The Blue Castle by L.M. Montgomery

The final one on this list, is my favourite book by L.M. Montgomery. And that is saying a lot because I love so many of her stories! However, this one featuring a “spinster” heroine is not just my favourite of hers, but also one of my favourite books of all time. I read it first about four years ago, and have re-read it a couple of times since then. I did this year because I told my mom to read it, and then after she was done I had to refresh my memory so we could talk about it together (and laugh at the funny characters and situations).

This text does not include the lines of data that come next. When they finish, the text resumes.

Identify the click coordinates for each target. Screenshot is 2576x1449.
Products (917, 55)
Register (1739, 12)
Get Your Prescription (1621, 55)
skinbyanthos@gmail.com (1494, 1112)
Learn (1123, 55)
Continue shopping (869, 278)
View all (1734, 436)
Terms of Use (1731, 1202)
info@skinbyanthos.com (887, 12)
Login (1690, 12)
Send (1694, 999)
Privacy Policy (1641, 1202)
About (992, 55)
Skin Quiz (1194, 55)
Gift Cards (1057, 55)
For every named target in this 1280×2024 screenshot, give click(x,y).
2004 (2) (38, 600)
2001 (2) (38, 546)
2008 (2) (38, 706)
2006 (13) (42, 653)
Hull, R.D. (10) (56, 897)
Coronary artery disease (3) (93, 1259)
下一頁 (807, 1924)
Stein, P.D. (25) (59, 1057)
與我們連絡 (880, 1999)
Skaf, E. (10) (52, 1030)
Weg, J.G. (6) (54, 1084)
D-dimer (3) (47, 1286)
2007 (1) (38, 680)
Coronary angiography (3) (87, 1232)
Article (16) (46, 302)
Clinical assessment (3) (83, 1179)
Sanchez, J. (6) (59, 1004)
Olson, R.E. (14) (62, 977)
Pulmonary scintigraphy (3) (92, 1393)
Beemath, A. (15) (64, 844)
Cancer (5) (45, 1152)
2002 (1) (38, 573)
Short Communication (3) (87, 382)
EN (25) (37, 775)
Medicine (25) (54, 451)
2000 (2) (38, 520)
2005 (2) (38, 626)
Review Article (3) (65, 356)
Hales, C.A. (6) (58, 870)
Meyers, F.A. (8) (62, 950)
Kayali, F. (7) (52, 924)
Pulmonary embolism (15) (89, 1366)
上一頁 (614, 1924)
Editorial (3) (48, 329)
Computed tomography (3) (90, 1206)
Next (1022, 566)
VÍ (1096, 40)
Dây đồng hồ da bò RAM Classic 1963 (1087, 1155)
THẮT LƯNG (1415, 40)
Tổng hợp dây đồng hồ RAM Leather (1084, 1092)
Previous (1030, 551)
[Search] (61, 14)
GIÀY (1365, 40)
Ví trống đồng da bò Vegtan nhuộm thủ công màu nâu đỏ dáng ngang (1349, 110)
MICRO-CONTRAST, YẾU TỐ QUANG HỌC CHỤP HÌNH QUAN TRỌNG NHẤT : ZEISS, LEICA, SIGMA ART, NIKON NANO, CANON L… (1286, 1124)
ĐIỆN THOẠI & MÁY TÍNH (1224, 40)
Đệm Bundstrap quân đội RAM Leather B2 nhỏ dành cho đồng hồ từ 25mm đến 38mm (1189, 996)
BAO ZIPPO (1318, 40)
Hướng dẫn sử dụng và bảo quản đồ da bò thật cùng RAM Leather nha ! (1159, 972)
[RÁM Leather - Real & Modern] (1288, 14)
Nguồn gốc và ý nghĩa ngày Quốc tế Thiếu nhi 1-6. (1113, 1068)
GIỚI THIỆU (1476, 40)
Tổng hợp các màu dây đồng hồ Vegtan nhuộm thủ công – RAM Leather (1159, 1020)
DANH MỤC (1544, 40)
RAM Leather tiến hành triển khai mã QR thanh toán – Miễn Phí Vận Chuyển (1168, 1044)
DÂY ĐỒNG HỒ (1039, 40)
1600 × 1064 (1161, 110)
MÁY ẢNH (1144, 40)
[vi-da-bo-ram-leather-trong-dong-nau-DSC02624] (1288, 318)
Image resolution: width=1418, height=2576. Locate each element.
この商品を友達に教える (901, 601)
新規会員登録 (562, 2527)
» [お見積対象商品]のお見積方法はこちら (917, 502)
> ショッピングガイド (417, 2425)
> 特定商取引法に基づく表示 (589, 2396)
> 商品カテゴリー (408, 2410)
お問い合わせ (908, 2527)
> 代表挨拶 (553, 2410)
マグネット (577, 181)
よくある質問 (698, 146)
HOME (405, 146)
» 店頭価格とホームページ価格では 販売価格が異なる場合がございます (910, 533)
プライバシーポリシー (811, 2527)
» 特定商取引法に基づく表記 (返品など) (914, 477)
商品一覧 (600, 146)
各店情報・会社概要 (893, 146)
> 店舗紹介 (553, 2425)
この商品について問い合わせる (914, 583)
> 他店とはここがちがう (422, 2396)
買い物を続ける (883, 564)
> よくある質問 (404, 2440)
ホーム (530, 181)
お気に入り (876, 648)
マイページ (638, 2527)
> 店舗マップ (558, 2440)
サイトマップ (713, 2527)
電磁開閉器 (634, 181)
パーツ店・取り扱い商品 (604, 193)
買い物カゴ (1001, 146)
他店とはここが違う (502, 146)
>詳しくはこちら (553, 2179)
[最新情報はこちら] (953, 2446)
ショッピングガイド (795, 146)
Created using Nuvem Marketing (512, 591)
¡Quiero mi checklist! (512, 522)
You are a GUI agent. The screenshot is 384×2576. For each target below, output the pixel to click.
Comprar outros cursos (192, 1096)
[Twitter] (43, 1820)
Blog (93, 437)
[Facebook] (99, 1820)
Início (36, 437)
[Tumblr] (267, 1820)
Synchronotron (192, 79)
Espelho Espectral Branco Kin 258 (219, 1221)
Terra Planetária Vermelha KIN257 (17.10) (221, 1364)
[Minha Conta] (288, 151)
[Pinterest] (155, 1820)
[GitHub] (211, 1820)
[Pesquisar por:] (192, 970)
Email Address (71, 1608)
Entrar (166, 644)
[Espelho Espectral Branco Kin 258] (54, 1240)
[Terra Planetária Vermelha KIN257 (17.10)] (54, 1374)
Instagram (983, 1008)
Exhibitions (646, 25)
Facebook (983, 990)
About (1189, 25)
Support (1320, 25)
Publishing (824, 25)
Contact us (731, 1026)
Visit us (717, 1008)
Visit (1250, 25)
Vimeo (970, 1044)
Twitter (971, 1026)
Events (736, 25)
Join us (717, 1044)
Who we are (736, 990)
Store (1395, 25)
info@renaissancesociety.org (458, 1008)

I read a biography of Montgomery a few years ago and discovered that most of her books were written about real places and based on her own experiences. While the story is not based on her life, the setting of the story, the Muskoka region of Ontario, is based on a trip she took to Bala, Ontario in the summer of 1922. I love this story; it’s one of those that you simultaneously don’t want to end, but also want to find out the ending! I rate it 6 out of 5 stars.

Well, there is my list for this year! I’m already looking forward to next year’s list of books, and planning which ones to order from the library or pull from my shelf. And I’d like to branch out into some other topics, as I seem to have gotten into a rut with WWII! Some that I’ve got on my list for 2023 are David Copperfield by Charles Dickens, (that will be an audiobook), The Seamstress by Allison Pittman, a biography of Laura Ingalls Wilder, The Slave Trade by Hugh Thomas and, as always, a few Agatha Christie murders thrown in for good measure! I really enjoyed this post, about reading a book a week. While I can’t quite do that, since I get a lot of my books from the library and have to wait for them to come in via inter-library-loan, I am still planning a list of books to request, and then will fill in the gaps with ones I already own. While I still did read a lot this year, I also opted to read on the internet a lot more than I read physical books, which is something I’d like to change for the next year.

What books did you enjoy reading this year? Do you have a list of to-be-read books for 2023, or do you just plan to read as you come across something that interests you?